INSTRUCTIONS TO FOLLOW: Only a number is wanted here: how many lines in the records below contain the string "Website".

[Collected data]
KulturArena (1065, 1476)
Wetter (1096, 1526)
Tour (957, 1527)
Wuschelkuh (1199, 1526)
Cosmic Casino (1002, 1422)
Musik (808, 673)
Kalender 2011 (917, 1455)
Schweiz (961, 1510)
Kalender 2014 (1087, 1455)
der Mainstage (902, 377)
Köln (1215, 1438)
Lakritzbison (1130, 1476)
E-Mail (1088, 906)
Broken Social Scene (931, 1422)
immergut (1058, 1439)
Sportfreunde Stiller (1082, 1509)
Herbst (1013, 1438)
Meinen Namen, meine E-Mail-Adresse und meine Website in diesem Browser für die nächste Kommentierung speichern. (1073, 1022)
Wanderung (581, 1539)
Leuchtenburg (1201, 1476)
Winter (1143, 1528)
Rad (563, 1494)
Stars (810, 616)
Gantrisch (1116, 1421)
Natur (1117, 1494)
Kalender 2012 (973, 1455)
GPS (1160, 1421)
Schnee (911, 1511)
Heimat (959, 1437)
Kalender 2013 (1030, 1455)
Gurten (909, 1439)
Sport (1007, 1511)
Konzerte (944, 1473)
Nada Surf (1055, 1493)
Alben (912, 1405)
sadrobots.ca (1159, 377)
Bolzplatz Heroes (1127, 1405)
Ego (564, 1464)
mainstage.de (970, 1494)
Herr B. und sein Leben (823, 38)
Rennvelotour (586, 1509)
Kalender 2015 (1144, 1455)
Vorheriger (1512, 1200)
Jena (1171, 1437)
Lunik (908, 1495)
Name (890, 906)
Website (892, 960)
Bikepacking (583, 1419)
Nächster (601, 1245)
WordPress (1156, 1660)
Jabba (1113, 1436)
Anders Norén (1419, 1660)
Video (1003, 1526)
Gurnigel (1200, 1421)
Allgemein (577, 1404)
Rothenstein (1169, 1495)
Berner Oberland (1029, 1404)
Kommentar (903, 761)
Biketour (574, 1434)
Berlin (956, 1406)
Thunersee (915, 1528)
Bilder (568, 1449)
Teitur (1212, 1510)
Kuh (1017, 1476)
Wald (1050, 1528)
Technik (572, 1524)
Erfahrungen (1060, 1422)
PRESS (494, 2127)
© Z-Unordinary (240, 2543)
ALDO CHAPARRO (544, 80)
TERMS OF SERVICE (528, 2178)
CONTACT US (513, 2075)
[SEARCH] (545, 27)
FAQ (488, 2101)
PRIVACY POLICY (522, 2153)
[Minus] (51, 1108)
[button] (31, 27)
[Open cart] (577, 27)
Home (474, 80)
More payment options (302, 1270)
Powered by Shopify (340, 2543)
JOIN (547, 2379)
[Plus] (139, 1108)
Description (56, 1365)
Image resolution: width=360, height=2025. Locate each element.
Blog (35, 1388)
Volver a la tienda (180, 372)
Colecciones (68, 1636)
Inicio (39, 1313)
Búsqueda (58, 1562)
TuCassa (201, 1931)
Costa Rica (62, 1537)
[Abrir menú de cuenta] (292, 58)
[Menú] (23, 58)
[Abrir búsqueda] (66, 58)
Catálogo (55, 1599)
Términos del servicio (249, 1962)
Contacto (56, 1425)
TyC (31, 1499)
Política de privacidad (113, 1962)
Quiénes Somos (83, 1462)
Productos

REPLY TO THE EXERCISE: 2